§ Task to complete: Return only the lines of the listing below that run from the line with "Where should I click to: Click" through the line with "Task: Click the", both ends included, exactly as written.

§ Input data:
----
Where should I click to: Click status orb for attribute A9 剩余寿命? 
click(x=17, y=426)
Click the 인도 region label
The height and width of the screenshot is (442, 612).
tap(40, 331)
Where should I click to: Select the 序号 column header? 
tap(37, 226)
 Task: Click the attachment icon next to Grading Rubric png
----
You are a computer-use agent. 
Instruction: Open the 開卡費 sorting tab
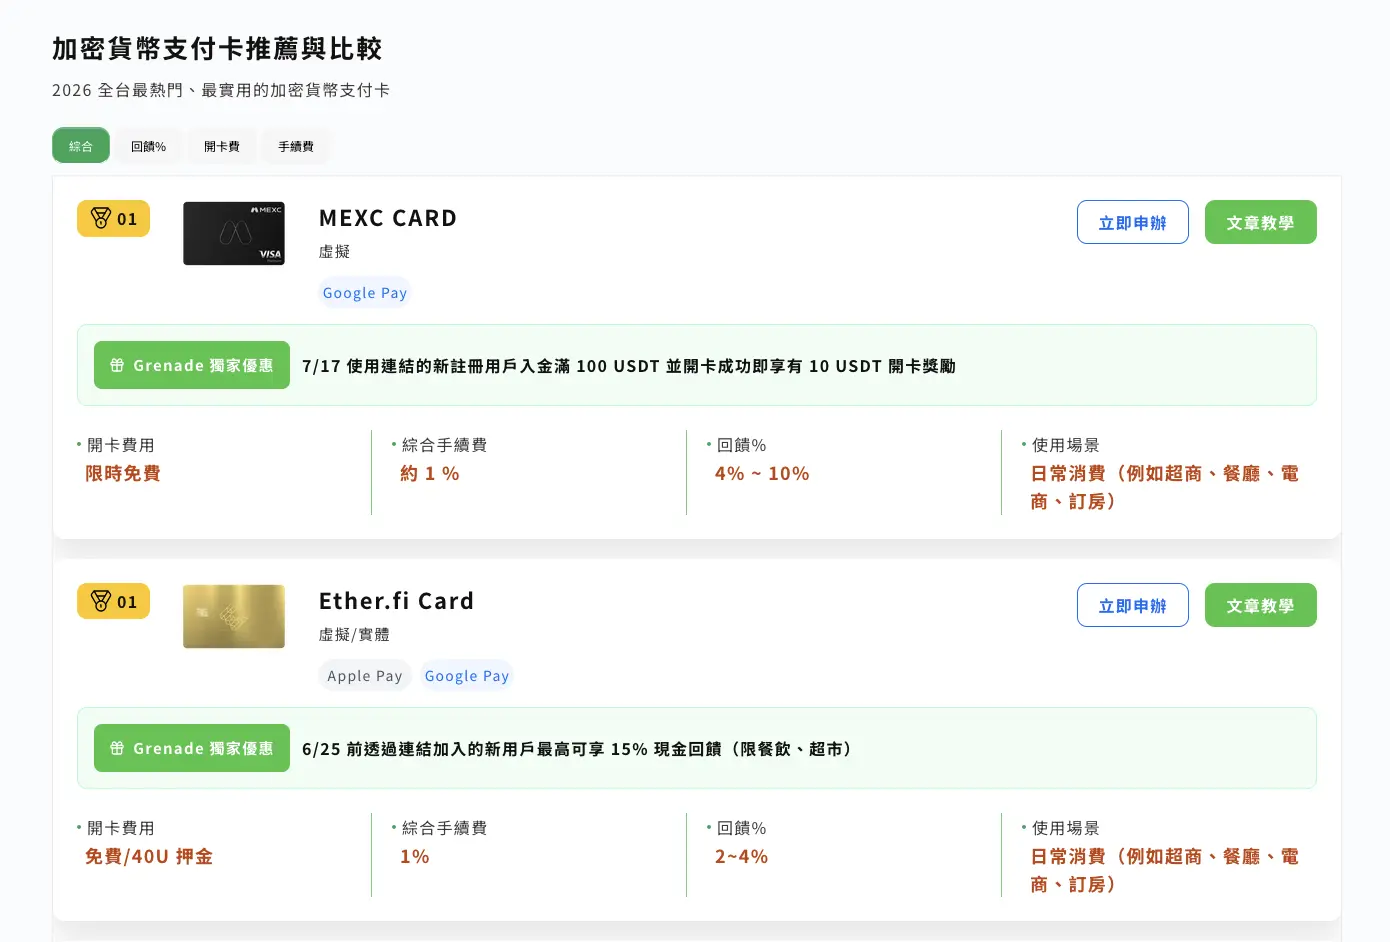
----
§ Exercise answer:
Where should I click to: Click status orb for attribute A9 剩余寿命? 
click(x=17, y=426)
Click the 인도 region label
The height and width of the screenshot is (442, 612).
tap(40, 331)
Where should I click to: Select the 序号 column header? 
tap(37, 226)
 Task: Click the attachment icon next to Grading Rubric png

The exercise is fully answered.